Is a student-created school website a good idea? There are pros and cons to the idea, balanced between the need for a professional school presence online with the goal of student involvement and education.
Why Not Have a Student-Created School Website?
When the Internet exploded in popularity during the '90's, it took the educational system by surprise. Suddenly, administrators and teachers needed to produce content for an entirely new medium. It was a new language (Hypertext Markup Language or HTML) and the entire way that information was presented and linked together was different than the textbooks and newsletters that had been the standard for decades.

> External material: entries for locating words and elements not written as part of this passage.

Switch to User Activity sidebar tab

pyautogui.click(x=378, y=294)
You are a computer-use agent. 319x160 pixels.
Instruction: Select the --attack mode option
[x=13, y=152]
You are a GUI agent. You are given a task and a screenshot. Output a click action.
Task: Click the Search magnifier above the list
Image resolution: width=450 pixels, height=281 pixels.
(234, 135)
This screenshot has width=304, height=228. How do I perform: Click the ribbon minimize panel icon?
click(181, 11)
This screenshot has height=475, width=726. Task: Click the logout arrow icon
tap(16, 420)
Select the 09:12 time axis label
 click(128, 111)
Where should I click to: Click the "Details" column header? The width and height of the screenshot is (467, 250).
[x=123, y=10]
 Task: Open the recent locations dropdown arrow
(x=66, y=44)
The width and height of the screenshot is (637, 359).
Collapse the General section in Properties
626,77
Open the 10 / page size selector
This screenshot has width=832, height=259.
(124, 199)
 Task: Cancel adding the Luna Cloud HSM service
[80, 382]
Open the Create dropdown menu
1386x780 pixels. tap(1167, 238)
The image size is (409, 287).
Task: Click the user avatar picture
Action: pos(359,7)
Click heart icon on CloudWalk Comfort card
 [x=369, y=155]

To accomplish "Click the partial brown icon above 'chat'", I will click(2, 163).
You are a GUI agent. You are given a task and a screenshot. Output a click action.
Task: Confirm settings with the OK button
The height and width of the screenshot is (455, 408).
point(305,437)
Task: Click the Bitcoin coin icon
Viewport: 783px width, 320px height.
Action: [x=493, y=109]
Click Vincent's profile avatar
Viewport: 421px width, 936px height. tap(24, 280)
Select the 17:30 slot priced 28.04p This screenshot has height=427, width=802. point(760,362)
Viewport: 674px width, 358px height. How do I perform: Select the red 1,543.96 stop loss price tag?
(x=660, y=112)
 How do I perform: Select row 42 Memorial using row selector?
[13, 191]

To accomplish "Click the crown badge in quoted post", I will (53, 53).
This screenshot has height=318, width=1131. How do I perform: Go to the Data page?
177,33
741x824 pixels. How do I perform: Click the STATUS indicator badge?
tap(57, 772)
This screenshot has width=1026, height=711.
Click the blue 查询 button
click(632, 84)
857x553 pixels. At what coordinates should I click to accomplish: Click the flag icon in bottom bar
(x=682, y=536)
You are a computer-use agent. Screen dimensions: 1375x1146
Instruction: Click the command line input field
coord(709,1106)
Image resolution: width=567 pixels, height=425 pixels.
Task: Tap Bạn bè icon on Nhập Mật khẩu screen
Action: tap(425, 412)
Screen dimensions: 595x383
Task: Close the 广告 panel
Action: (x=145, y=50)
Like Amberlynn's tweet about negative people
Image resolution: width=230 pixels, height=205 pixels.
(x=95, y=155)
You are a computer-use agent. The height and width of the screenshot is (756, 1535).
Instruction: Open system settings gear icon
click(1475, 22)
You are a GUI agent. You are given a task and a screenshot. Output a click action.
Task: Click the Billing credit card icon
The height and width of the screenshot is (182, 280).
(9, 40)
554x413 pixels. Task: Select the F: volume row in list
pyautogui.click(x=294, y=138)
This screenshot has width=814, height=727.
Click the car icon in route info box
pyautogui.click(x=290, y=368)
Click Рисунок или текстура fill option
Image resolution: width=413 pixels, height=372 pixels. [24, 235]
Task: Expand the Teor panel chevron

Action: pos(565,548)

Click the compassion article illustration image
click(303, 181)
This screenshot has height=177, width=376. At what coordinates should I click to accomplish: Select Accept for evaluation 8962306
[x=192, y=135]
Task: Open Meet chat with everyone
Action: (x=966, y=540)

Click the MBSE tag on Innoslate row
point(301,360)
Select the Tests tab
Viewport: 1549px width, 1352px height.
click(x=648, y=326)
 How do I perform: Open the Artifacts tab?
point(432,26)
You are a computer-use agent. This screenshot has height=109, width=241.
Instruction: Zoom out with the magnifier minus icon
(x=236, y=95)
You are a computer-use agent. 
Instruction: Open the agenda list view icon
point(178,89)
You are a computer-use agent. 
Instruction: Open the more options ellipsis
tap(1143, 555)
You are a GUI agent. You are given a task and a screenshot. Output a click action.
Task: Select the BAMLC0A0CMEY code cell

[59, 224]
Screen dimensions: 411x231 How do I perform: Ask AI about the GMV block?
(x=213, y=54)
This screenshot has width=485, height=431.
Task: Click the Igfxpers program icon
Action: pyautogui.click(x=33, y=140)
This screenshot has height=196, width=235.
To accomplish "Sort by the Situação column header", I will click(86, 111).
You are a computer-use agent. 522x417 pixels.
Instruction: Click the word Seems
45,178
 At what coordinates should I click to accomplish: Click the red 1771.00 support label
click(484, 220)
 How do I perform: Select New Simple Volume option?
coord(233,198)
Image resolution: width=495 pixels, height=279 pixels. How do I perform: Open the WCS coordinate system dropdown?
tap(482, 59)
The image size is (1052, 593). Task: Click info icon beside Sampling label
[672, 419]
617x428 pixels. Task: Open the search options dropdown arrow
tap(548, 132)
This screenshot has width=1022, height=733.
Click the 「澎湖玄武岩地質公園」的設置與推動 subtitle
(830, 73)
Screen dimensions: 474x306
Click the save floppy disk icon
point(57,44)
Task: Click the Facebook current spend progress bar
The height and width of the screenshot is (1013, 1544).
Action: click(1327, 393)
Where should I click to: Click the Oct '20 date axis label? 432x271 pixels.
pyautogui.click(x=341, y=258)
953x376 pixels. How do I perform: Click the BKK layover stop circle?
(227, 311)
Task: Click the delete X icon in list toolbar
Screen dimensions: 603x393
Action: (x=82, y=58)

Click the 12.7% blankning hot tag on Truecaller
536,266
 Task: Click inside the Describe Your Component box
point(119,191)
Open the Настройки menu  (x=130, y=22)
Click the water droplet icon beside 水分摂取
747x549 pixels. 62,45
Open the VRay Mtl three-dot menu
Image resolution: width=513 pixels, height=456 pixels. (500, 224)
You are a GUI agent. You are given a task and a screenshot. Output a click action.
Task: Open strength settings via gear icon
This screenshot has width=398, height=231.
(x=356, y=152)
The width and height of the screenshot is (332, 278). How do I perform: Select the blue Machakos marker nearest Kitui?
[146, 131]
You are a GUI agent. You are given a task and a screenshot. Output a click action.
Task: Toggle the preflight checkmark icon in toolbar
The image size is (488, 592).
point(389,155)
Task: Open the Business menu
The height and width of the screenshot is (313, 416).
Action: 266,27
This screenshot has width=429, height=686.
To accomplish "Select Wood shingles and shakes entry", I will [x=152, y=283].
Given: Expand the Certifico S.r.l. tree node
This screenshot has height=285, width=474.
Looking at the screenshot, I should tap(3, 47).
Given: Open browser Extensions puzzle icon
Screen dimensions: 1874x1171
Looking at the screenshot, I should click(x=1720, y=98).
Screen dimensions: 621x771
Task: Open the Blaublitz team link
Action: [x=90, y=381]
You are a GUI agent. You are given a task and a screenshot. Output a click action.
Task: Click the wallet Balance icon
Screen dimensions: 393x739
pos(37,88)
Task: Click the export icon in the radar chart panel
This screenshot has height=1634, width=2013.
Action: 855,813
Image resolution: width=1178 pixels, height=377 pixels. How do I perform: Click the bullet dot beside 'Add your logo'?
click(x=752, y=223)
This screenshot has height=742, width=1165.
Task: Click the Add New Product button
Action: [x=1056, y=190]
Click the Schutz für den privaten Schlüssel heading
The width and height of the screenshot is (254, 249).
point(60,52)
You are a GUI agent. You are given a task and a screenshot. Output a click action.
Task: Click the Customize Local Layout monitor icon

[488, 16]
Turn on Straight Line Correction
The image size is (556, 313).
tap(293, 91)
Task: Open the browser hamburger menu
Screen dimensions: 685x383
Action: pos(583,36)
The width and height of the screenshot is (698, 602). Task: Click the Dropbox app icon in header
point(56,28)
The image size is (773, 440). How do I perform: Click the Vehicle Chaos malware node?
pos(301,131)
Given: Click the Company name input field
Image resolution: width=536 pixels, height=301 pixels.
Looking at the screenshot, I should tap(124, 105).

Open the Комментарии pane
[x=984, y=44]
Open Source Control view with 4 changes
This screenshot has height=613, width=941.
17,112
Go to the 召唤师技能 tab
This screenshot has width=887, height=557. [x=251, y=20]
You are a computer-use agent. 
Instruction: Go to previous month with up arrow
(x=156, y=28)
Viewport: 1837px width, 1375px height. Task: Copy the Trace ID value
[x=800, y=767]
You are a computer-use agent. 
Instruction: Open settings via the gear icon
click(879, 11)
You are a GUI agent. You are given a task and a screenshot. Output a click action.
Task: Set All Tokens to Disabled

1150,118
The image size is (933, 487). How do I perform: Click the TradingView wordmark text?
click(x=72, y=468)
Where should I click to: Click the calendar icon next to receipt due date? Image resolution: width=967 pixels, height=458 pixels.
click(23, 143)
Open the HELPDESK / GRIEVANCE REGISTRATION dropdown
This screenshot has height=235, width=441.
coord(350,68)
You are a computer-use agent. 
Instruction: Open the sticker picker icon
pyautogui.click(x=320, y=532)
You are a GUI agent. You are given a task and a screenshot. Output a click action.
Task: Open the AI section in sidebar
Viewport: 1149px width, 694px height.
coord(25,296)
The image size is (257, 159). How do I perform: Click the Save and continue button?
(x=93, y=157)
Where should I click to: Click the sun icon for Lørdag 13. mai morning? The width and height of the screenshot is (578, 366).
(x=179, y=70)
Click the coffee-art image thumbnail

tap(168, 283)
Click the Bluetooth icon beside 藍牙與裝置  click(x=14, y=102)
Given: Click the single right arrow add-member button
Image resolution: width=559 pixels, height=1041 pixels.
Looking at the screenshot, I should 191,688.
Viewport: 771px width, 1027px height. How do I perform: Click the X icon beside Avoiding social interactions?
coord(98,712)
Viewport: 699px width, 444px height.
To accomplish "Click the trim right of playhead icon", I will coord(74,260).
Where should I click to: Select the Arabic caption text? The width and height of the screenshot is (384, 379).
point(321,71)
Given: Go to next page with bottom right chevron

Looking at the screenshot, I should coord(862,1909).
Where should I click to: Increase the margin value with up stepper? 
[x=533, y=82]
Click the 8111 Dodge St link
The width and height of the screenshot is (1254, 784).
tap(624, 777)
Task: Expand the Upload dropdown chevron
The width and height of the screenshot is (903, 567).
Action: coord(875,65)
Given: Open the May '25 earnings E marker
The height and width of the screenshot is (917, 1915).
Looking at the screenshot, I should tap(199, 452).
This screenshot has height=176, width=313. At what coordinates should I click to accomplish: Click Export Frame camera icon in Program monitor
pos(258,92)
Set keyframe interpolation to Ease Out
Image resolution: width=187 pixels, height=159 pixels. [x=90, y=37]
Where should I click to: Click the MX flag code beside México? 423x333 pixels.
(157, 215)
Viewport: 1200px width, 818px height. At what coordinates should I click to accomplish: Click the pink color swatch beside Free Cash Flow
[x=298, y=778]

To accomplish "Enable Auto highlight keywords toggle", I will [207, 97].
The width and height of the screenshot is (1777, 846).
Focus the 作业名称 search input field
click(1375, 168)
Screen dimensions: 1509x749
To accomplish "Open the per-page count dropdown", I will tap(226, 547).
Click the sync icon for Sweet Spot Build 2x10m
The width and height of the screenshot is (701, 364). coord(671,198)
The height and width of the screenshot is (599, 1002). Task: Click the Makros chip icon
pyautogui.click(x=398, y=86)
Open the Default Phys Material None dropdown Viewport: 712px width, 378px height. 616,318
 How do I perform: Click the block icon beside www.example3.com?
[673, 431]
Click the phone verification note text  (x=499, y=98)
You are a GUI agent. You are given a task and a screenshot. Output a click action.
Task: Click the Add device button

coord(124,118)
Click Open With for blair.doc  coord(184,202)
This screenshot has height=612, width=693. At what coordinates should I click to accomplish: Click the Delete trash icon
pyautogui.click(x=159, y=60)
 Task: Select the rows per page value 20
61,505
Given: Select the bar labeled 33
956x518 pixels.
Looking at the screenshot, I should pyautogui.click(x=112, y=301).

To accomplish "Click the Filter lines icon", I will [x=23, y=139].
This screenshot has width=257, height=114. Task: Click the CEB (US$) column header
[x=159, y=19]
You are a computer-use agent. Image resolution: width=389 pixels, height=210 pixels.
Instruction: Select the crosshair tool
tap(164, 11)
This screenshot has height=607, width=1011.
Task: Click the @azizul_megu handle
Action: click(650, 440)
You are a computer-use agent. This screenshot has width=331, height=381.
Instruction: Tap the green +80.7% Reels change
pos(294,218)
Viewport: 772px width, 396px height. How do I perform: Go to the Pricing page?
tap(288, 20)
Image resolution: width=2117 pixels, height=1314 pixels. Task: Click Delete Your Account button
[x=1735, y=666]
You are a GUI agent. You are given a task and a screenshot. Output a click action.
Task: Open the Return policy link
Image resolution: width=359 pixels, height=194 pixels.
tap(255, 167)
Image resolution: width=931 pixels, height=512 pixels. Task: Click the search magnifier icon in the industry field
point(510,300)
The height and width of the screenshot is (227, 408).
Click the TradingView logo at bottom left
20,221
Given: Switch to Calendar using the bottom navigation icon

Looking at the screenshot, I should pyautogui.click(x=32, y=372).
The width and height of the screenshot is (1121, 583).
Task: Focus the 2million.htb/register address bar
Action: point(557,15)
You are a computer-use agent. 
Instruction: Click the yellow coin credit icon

The answer came from an unexpected source: students. The children in many schools took to this new and exciting world of the web much more quickly than most adults, as epitomized in many movies such as WarGames and Hackers. As a result, a lot of schools combined what seemed to be a teaching opportunity with saving money, and asked students to design the websites for schools.
While these basic sites served the purpose of getting the schools to have an online presence, in terms of design they left something to be desired. While simple text-based sites are easy enough to code, many students tend to ignore textual design conventions like left-alignment in favor of centering all the text. At the same time, HTML gives flexibility that print doesn't in terms of background images, animated gifs, and more. Students tend to go a little overboard at first with all of these elements, and it can result in some very busy pages. The Thurston High School Biomes page is a good example of this kind of elementary design.
Another issue that comes up with the idea of a student-created school website is security. Often the same computer that is used for the site also holds confidential records. There is always the potential for school pranks and site hacking when the site is handed off, and the simple fact of graduation means that at a minimum there would need to be a new designer every four years.
Gradually, both the need for a professionally-designed website and the budget allocated for it became more in balance, and today almost all schools (including Thurston High School) use professional design firms for their sites, as well as often having information technology and web development specialists in their staff.
Getting Students Involved
There are other ways to keep students involved in designing websites. Whether it's coding from scratch or simply using a turnkey content management system, the odds are that they will need to use this skill at some point in their adult life.
Oracle has been encouraging students to collaborate in online projects since 1996 with their ThinkQuest program. The site actually encourages both collaboration and competition, with all the tools needed to create and communicate with their peers supplied by Oracle. Each site has an overview of the various elements used to create it as well as the people involved, which turns it into a useful teaching tool and also can be the first entry on an aspiring web designer's resume.
Gering High School also has a robust web design program, and their pages not only offer tutorials that share what the students are learning but also invite local businesses to give their students a chance to design new sites in a real-world context. As a kind of Web 2.0 version of DECA, this can lead to many professional opportunities for students who not only learn the techniques of working on the web but also how to interact with clients.
One of the best examples of a high school web design program is Ben Davis High School in Indianapolis. Under the direction of Mrs. Davidson, the township webmaster, the design team has an impressive list of credentials, a history of accomplishments, and even a roster listing the current designers.
While an entirely student-created school website may be a thing of the past, the Internet has proven to be a way to get kids more involved and invested in their school's identity.